◆ **ENTRIES PROVIDED**:
********
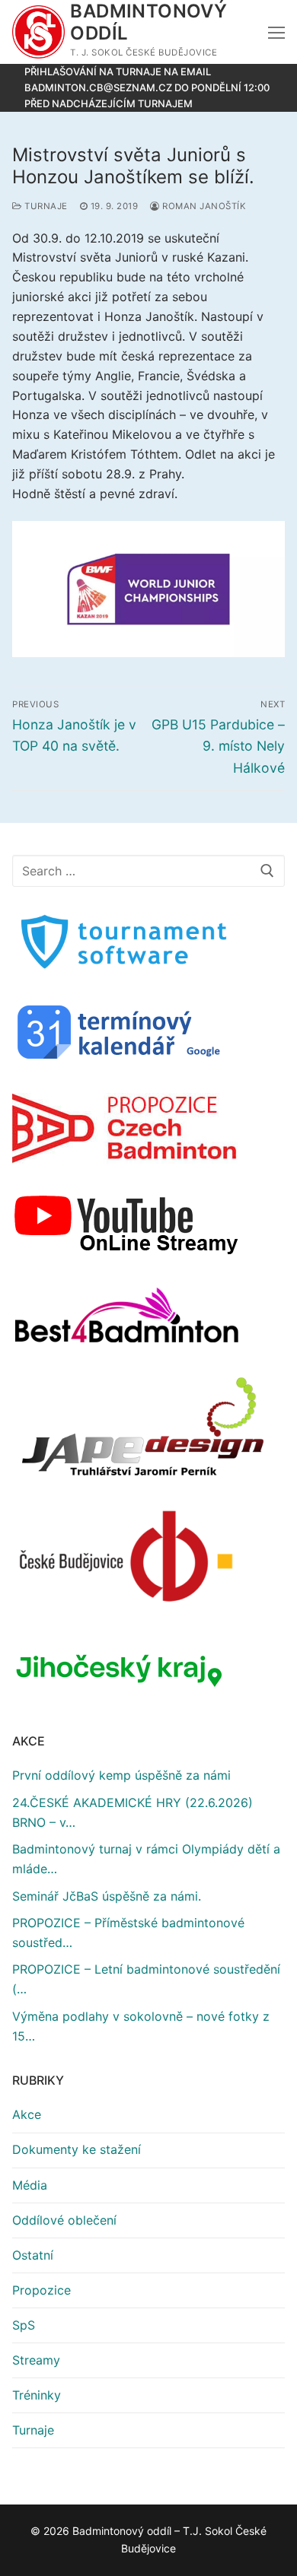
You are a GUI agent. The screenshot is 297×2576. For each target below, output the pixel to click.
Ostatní (32, 2255)
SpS (23, 2325)
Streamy (36, 2360)
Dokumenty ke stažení (76, 2149)
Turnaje (45, 206)
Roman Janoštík (203, 206)
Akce (26, 2114)
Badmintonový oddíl (148, 22)
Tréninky (36, 2395)
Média (29, 2185)
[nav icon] (276, 32)
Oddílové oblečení (64, 2220)
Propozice (41, 2290)
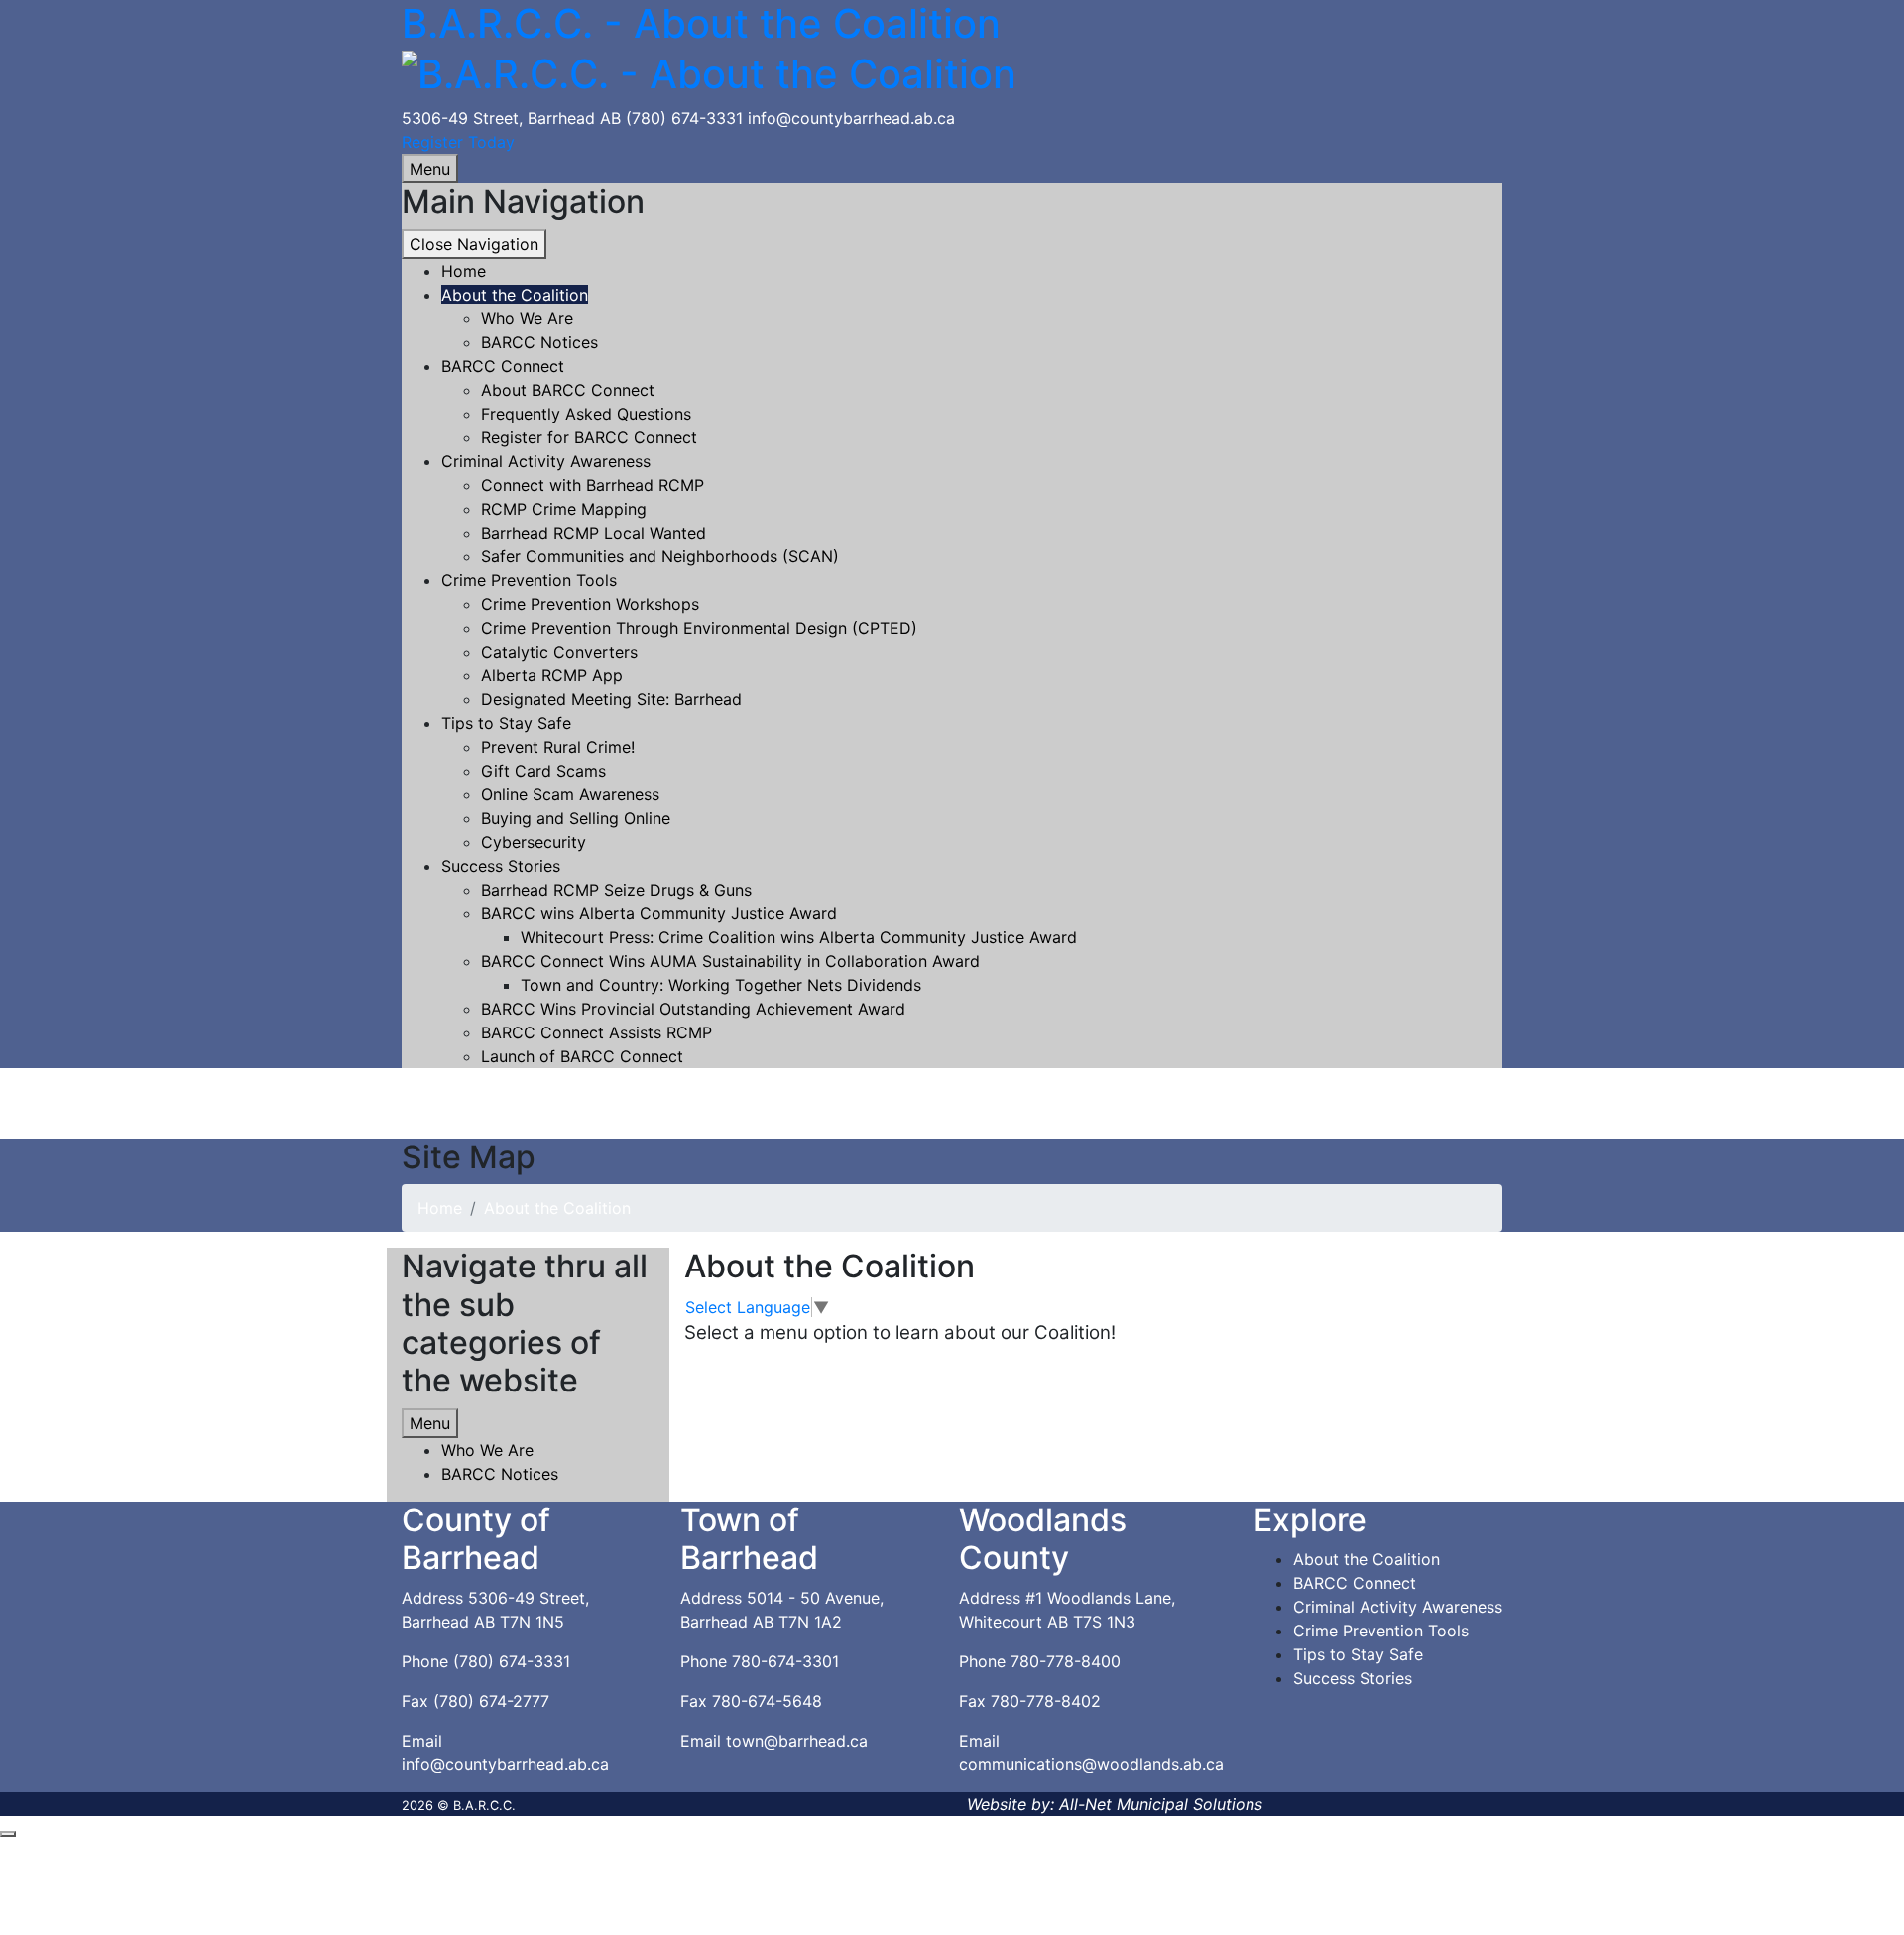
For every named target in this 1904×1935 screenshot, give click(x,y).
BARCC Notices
********
◆ **ABOUT THIS TASK**: Lines before the one containing "For every named" are not wanted; please set down that line and every line after it through the end of the material, exactly.

◆ **SOLUTION TO THE EXERCISE**:
For every named target in this 1904×1935 screenshot, give click(x,y).
BARCC Notices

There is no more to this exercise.